Левитан и Переплетчиков входят в едва освещенную комнату, грязную, запущенную. На столе — штоф водки, а рядом человек — ее раб, тот человек, который не раз испытывал высокий порыв вдохновения.

Каменев смотрит на обветренные, загорелые лица, на утомленный вид молодых художников, хорошо поработавших за день. Как все это знакомо, как напоминает его собственную молодость! И как все это далеко от его безысходного настоящего…

Однажды Каменев сам зашел к новым знакомым: захотелось посмотреть этюды. Они заполняли стены, стояли на полу, лежали на столе и стульях. Вся комната была усыпана этими красочными набросками летних наблюдений.

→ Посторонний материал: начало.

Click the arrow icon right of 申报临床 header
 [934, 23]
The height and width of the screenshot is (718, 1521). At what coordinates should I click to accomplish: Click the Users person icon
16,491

Каменев их разглядывал торопливо, нервозно. Так мог смотреть только художник, для которого искусство уже стало прекрасным прошлым. Он брал в руки даже незаконченные холстики, отходил от них и вновь приближался, суетился, прищуривался. Все пересмотрел.

Лицо его мрачнело. Авторы этюдов стояли рядом, молча глядя на этот неожиданный экзамен.

Каменев был немногословен. Он сказал: «Пора умирать нам с Саврасовым», — и ушел пошатываясь.

Посещение это оставило двойственное чувство: высокая оценка мастера окрыляла, зрелище упадка самого художника огорчало.

Лето приятели прожили дружно, хотя характер у Левитана был не из легких. Переходы от радости к горю, от покоя к тревоге, от вдохновения к упадку были свойственны ему смолоду. В отчаянии он проклинает все, что сделал, вообще отрицает в себе художника. Новый поворот настроения — и все рисуется в другом свете: день плодотворен, этюды кажутся стоящими внимания.